Empujó a Cato a través de una puerta y lo hizo entrar a una habitación pequeña iluminada por una sola lámpara. Había dos mujeres sentadas en un par de camas de aspecto desastrado que sonrieron cuando Macro apareció en el vano.
– Cato, éstas son Broann y Deneb. Diles hola a las chicas. -Hola, chicas -masculló Cato-. ¿Quiénes son? -En realidad no lo sé. Acabo de conocerlas. Resulta que las chicas están libres en este momento. Broann es mía. Tú te quedas con Deneb.

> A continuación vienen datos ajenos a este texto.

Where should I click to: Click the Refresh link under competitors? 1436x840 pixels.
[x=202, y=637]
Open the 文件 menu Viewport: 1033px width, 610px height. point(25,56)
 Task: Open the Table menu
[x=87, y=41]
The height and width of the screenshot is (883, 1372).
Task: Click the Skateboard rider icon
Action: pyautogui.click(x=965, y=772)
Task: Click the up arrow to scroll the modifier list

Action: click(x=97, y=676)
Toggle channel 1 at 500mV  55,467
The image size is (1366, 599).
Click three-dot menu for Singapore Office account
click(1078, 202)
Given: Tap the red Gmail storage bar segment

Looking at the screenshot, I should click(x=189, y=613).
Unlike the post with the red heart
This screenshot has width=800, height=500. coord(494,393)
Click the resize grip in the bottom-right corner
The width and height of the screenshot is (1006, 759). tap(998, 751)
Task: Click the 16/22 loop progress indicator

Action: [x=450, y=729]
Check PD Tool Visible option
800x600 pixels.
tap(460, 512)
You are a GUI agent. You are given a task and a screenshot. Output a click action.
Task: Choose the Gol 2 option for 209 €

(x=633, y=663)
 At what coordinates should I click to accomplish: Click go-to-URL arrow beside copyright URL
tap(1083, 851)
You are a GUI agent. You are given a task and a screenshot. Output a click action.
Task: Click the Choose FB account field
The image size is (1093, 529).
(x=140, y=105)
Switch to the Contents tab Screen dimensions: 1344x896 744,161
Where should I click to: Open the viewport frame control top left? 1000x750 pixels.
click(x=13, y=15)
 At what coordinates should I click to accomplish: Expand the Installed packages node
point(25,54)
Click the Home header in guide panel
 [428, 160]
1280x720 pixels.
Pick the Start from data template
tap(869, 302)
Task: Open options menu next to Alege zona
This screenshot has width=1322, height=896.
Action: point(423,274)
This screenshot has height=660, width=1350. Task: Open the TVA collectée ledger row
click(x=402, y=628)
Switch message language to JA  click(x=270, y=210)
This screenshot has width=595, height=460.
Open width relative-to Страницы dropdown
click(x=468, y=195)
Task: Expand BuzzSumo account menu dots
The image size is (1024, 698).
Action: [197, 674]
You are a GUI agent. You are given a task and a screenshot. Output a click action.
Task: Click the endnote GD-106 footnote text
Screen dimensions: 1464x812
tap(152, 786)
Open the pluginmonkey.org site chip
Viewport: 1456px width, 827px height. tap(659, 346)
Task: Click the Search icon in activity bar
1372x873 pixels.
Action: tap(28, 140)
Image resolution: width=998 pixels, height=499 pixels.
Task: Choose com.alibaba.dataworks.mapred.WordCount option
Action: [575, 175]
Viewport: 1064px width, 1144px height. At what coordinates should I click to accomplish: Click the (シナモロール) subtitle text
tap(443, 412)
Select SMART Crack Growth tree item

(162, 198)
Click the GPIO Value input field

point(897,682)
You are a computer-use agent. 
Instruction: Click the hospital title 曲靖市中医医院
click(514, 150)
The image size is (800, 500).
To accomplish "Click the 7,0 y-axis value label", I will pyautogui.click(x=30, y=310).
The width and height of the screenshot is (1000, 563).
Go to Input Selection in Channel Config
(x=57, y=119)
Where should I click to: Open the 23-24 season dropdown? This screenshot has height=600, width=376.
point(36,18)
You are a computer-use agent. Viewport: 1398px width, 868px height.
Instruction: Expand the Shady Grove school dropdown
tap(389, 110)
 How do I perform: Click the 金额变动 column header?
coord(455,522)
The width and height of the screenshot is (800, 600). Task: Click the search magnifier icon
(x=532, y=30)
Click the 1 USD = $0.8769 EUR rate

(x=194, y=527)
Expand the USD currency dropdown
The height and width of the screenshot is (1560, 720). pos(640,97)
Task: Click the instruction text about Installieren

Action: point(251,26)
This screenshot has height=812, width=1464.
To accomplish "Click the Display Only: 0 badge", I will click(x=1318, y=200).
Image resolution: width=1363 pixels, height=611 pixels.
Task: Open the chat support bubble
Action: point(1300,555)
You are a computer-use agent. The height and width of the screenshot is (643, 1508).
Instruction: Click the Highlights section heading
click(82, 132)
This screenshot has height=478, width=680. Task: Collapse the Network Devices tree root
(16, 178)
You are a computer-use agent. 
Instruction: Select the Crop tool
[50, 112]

Que te lo pases bien.
Macro se acercó a Broann, que sonrió con una estudiada ternura, un efecto que la ausencia de varios de sus dientes delanteros estropeaba un poco. Con un guiño hacia Cato, Macro se retiró con Broann tras una cortina hecha jirones.
El optio se volvió a mirar a Deneb y vio a una mujer cuyo rostro estaba tan cubierto de maquillaje que era imposible adivinar su edad. Unas pocas arrugas en las comisuras de los labios insinuaban una madurez que en años debía de ser casi el doble que la de su cliente. Ella sonrió, lo tomó de las manos y lo atrajo hacia su cama. Mientras Cato se arrodillaba entre sus piernas, Deneb se llevó una mano a su holgada cástula de seda y lo abrió a lo largo de todo el cuerpo, dejando al descubierto un par de pechos de pezones marrón oscuro y una rala e hirsuta maraña de vello pubiano. Cato la miró de arriba abajo un momento. Ella le hizo señas para que se acercara más. Cuando él se inclinó hacia sus labios pintados de púrpura, el vino le ganó la batalla y cayó de bruces, inconsciente.